» ASSIGNED TASK: From the entries that follow, reproduce exactly and only the lines from the line with "Image resolution: width=1502" to the line with "You are a computer-use agent. This", endpoints included.

--- START ---

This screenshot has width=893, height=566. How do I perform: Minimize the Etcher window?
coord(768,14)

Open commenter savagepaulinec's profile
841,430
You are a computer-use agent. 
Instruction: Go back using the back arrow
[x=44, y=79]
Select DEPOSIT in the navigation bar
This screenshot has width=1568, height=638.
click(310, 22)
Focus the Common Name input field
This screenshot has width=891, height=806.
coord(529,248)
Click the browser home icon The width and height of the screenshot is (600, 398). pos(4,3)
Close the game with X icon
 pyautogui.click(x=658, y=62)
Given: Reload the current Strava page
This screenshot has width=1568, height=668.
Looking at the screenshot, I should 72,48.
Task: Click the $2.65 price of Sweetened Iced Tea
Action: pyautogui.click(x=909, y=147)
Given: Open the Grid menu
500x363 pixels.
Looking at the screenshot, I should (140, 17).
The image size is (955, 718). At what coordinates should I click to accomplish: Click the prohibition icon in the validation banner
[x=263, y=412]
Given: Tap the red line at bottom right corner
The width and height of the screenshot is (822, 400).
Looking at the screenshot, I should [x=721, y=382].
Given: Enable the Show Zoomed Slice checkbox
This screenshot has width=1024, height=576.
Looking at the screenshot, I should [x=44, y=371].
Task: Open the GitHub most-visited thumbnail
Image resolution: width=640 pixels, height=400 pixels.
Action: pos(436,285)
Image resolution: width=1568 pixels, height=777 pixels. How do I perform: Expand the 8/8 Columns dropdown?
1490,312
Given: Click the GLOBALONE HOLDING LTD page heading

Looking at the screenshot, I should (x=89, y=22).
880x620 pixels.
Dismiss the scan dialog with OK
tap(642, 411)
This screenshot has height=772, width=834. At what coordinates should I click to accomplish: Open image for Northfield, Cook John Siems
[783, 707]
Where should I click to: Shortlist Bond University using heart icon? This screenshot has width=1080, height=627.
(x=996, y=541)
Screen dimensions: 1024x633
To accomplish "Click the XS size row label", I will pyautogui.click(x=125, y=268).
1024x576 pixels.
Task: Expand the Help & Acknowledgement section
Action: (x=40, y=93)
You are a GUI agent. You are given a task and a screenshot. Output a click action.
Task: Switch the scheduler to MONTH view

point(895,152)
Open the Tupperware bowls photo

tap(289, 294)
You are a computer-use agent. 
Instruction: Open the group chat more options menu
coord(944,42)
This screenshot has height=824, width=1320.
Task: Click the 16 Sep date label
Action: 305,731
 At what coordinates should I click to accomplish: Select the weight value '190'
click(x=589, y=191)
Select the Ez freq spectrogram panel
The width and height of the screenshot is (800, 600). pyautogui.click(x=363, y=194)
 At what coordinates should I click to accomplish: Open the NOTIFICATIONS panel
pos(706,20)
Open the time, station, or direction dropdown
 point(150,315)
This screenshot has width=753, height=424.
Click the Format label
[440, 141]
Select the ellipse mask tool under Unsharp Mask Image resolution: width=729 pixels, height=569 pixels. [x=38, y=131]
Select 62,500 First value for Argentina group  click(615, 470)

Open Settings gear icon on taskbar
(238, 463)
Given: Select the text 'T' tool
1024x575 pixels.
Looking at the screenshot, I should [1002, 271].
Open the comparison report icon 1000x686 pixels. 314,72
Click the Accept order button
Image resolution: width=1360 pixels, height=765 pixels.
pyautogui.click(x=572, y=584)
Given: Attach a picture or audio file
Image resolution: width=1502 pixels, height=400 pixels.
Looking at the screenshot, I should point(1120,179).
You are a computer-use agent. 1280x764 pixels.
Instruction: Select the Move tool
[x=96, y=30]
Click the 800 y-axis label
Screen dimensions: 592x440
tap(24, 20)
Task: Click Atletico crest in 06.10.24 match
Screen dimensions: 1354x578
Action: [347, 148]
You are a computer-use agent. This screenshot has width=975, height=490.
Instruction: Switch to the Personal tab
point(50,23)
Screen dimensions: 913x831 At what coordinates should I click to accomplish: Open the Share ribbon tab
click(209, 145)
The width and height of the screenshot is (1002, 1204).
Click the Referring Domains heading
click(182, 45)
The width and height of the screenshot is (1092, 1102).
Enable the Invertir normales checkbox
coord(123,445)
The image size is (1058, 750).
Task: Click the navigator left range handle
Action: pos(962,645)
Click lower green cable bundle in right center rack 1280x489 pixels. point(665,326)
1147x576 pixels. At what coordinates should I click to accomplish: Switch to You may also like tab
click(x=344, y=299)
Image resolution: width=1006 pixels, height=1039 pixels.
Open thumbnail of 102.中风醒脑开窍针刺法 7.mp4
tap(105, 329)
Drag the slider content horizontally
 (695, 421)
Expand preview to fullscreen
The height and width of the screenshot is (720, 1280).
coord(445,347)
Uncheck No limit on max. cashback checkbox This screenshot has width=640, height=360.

--- END ---

» OUTPUT:
Image resolution: width=1502 pixels, height=400 pixels.
Looking at the screenshot, I should point(1120,179).
You are a computer-use agent. 1280x764 pixels.
Instruction: Select the Move tool
[x=96, y=30]
Click the 800 y-axis label
Screen dimensions: 592x440
tap(24, 20)
Task: Click Atletico crest in 06.10.24 match
Screen dimensions: 1354x578
Action: [347, 148]
You are a computer-use agent. This screenshot has width=975, height=490.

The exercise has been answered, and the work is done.